When Frank and Charlie met in the coffee-room, the sailor too made his appearance, and, with much circumlocution, managed to deliver himself of a request which had evidently been all the morning brewing in his mind.
“If it was not a liberty, Master Charles, and you, too, Mr. Hardingstone, I should make bold to ask of you both to let me join company in a cruise. I conclude as you’re bound to London this afternoon at the latest—soon as ever you’ve got rigged out decent and presentable. Well, gentlemen, you see I’ve a little business, too, in London town. I haven’t been there not since, Mr. Hardingstone, you lent me a hand so kind, and I’ve got to be there, sooner or later, about the fishing business; for, you see, my mates, they wish me to be spokesman like with our governor, and he can’t leave London—so, in course, I must go to him. Now, if it wasn’t too great a liberty, I should be proud if you gentlemen would let me wait upon you, just for the voyage like. I can’t bear to part with you so soon: and though you’ve no luggage, seeing all your traps is still aboard, and spoilt by now, and I can’t be useful to you, I should like just to see you and Master Charlie safe into London town, and shake you both by the hand there afore we part.”

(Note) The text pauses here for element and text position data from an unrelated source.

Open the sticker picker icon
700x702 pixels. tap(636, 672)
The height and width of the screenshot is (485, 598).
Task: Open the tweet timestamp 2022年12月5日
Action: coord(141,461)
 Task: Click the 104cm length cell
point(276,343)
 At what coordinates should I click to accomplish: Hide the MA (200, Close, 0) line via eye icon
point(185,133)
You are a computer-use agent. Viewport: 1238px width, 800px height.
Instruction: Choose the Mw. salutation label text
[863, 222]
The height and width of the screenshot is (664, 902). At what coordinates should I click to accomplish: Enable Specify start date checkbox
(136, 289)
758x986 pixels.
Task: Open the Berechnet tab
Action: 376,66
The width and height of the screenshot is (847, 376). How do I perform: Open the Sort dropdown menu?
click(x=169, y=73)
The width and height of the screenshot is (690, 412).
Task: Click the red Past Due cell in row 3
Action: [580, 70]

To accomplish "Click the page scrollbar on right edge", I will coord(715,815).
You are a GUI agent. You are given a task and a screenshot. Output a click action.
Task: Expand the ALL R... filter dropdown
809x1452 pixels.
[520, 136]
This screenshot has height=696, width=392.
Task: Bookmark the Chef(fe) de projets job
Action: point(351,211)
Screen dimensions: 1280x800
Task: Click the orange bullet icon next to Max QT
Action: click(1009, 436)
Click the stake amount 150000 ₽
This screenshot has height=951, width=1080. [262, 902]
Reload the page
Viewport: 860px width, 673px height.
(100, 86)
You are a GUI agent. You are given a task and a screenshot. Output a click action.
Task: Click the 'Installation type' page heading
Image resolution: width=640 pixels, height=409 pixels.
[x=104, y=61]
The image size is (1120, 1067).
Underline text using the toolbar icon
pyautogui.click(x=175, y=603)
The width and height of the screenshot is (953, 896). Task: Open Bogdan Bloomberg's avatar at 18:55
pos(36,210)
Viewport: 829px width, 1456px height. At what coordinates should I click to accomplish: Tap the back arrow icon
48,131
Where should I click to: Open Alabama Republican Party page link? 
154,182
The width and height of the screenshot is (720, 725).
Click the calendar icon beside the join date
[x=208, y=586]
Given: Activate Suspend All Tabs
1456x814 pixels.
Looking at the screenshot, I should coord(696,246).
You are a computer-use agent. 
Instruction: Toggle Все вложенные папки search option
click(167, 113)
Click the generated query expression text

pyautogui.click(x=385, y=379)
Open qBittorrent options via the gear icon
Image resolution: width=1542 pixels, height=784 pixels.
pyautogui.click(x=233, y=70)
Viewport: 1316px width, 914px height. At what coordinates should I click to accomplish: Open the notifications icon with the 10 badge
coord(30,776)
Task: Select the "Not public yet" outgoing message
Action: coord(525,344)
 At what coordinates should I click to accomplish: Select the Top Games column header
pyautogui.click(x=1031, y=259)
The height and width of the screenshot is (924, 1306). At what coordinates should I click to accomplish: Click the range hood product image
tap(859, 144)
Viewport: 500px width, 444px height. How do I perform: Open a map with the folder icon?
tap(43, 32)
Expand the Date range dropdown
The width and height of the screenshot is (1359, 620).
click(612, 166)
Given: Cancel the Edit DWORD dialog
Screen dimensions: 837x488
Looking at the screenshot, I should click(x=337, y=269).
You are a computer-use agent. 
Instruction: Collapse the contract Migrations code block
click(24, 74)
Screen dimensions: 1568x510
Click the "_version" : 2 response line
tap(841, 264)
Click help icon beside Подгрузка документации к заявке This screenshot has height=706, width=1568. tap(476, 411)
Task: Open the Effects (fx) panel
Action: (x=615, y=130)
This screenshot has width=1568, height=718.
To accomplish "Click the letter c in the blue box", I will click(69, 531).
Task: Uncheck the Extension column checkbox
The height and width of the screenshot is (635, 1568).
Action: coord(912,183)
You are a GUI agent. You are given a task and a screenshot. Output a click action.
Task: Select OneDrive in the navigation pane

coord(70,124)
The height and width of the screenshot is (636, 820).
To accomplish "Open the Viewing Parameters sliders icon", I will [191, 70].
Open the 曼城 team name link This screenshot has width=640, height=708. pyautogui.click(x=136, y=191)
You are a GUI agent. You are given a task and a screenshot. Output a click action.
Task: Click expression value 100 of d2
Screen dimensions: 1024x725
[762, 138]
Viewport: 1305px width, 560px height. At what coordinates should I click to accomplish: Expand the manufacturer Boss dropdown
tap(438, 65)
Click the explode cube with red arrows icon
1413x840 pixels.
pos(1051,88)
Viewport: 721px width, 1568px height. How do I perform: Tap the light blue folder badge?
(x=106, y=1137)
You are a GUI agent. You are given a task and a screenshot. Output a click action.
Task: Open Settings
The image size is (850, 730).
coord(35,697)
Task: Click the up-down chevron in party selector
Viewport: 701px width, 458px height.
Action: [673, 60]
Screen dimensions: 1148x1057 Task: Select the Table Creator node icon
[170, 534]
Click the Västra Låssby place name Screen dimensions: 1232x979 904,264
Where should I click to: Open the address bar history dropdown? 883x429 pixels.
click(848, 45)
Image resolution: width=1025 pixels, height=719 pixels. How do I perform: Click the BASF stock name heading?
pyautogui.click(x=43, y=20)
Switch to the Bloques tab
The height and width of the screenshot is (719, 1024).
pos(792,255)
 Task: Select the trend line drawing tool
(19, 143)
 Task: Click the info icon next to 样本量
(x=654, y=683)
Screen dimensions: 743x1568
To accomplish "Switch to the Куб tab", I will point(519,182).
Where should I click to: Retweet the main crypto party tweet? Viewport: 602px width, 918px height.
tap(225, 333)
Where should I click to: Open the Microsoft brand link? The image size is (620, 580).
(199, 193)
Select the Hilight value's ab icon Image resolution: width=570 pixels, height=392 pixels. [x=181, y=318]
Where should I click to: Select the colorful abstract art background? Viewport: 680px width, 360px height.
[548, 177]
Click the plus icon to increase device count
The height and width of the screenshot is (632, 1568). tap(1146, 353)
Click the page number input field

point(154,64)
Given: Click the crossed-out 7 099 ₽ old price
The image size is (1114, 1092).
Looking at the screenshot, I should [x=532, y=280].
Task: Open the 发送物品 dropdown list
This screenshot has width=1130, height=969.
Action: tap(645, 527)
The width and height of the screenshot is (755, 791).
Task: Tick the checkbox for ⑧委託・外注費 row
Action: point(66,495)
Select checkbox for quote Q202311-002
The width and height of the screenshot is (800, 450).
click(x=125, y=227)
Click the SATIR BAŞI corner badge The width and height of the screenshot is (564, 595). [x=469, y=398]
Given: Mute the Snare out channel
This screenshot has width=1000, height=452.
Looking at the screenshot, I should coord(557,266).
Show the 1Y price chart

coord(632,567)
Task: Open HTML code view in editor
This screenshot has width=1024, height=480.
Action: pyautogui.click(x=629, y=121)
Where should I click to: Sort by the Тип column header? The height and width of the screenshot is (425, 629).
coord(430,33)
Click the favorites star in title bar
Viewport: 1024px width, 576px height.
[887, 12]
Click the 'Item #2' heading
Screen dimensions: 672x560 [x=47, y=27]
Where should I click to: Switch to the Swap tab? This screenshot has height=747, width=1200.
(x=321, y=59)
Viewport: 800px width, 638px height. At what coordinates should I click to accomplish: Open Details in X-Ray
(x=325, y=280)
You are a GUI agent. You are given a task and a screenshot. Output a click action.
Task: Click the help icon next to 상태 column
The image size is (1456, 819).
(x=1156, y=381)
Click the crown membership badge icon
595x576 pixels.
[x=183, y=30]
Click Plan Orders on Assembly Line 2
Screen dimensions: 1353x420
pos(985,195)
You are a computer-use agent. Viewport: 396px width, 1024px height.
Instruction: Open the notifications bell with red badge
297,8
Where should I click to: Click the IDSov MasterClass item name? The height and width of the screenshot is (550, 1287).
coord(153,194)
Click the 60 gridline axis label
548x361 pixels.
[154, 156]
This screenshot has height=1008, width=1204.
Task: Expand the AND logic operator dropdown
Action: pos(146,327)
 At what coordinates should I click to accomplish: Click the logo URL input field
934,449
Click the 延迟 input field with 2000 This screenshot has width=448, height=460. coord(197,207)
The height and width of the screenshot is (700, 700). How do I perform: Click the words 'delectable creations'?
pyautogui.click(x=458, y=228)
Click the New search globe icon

Need we say the permission was joyfully granted, and that the afternoon train bore the trio in company to the metropolis, whence Charlie and Frank were to start next day together for Newton-Hollows?
[CHAPTER XXIV]
KING CRACK
THE TOAD WITHOUT THE JEWEL—AN INCLINED PLANE—TWO HEADS ARE BETTER THAN ONE—THE FIRST PARALLEL—THE FAMILY GONE OUT—A PLAN OF THE CITADEL—HOW TO GET IN—NO QUARTER—A TRIP BY RAIL—STRANGE COMPANY
“Sweet are the uses of adversity” to some malleable natures, which, bending to the storm, rise from it softened and refreshed as from an April shower; but there are desperate and rebellious spirits on whom grief and misfortune seem to have an exactly opposite effect. Such are more prone to kindle into resistance or smoulder in despair, and whilst the humbled penitent kneels meekly to kiss the rod, the hardened offender gnashes his teeth in impotent fury, and glories in his mad career as he forces himself from bad to worse, even to the very threshold of destruction—“game,” as the poor fool calls it, “game to the last.”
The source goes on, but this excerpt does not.